Smith was, in fact, one of the first fashion designers seriously to employ photographic print on fabric in the ’80s, using his own captures. And to celebrate his brand’s 50th anniversary, on September 30, he launched a special capsule of reimagined archive prints (including his famous Spaghetti print) on men’s and women’s sporty- street styles. Bold, contemporary, graphic prints appear on track tops, hoodies and a range of accessories.
There’s also the October launch of a book by Phaidon that celebrates his half-century – but instead of a typical fashion retrospective, based largely on runway archives, it features 50 curated items of special meaning to Smith and the brand, each signifying a year of business.
The freethinking art-school culture of the label still informs his attitude now, Smith says. He runs his meetings with a high sense of openness and experimentation.Throw in Smith’s own insatiable curiosity and a magpie- like proclivity for collecting, and the result is a unique ability to keep doing the unexpected.
“What’s exciting and humbling to me is that we’ve always had a relevance within the industry, and a lot of our clients have enjoyed my work for a long time. What’s really brilliant is that we have lots of younger customers too,” he explains. “Plus, we’ve got good manners, we’re nice people and we behave properly.”
Bearing in mind the scale, scope and longevity of the label, there’s nothing more charming than a boss who, 50 years on, still works the shop floor on Saturdays, as Smith does at his Mayfair store. In the often-vicious world of high fashion, how strangely refreshing is it to encounter a designer renowned for niceness, rather than melodrama. Surely that’s partly been a key to the label’s longevity over the past five decades.
Fashion the Paul Smith way remains thought-provoking, even 50 years on, with a classic-with-a-twist aesthetic that’s inclusive rather than elitist.

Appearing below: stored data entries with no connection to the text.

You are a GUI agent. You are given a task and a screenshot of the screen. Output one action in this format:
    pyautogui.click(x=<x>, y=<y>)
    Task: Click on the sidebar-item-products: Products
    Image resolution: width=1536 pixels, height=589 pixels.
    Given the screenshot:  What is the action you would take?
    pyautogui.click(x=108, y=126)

There’s also that compelling message of hope, done with a cheeky British wink. You can see it in the collections, the vibrancy of autumn/winter 2020 – bolts of graphic contrasting colours, fluid tailoring and the juxtapositions of ideas.
“Irreverence and contradictions have become so important in a world that’s become so clichéd in some ways,” Smith explains when asked how he manages to keep things so fresh over so many years. “So much of it is so formulaic in this industry, but we’ve never ever had that approach.”